— Problem requirements —
Write out the lines below as a numbered list, leaving out any blank lines.

— Raw records —
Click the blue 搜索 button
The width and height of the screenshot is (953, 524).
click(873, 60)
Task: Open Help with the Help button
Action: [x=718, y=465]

— Answer to this problem —
1. Click the blue 搜索 button
2. The width and height of the screenshot is (953, 524).
3. click(873, 60)
4. Task: Open Help with the Help button
5. Action: [x=718, y=465]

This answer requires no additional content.